Susso earned a bachelor’s degree in political science and history from the University of Vermont and took his law school entrance exam, but a trusted advisor steered him in another direction. By the time he would defend immigrant kids in the courtroom, they’d be headed to jail or targeted for deportation, the advisor said. Perhaps, she suggested, there was another way to empower these children.
Susso considered her advice and reflected on the wisdom of Nelson Madela, who once called education “the most powerful weapon which you can use to change the world.”
Suddenly, a new plan revealed itself: Susso would become a teacher.
“My mission was clear: When these kids graduate, they have avenues to have a better quality of life that they mightn’t have otherwise,” he said.
A worthwhile journey
Susso’s students have already been accepted to numerous area colleges this year, with many aspiring to transfer to bigger-name schools once they master English. It’s what they hope will help build their legacy, a frequent topic in Susso’s Morning Class.
Some of his students arrived in the United States on their own. Others flew across the globe with a single, similarly aged sibling, reuniting with a mother or father whom they hadn’t seen in years.
Anarosa Encarnacion, the senior who was grappling wih her college essay, has already felt the sting of xenophobia in her new home, most notably when a man told her and her family as they dined in a restaurant that they should speak English. “I just stayed quiet,” said the teen, who came to the U.S. from the Dominican Republic.
Susso uses these instances as teachable moments, giving his students tools to navigate such painful interactions.
“One of the things we discuss is that the way people treat you has more to do with them than you,” he said. “Other people’s reaction to you is really not your issue.”
Principal Cabarcas said many of the students Susso worked with would have dropped out or taken far longer to graduate without his intervention, including the chance to attend his Morning Class
“It was relevant and meaningful,” Cabarcas said. “Students could put that knowledge to use right away.
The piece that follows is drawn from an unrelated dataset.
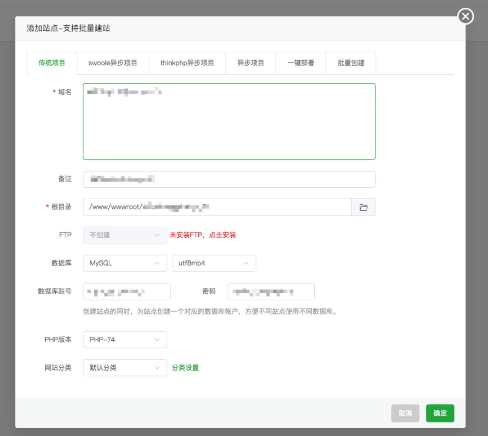Open the 分类设置 link
Image resolution: width=488 pixels, height=436 pixels.
pyautogui.click(x=185, y=368)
They really saw how it would affect them — both in the moment and in the future.”
She’s thrilled that the widely recognized social studies teacher has chosen to remain on staff, to make the two-hour commute each way to teach at her school and return to the community that needs him.
Susso has had many other job offers and could easily teach closer to home: The father of three still lives in Poughkeepsie because it’s near his wife’s workplace. But no school or neighborhood would have as high a population of newcomer students as his, he said.
“Why do I commute four hours a day to teach them?” he asked. “It is a journey that is well worth it.”
Disclosure: The Walton Family Foundation provides financial support to both the Weave Project and The 74.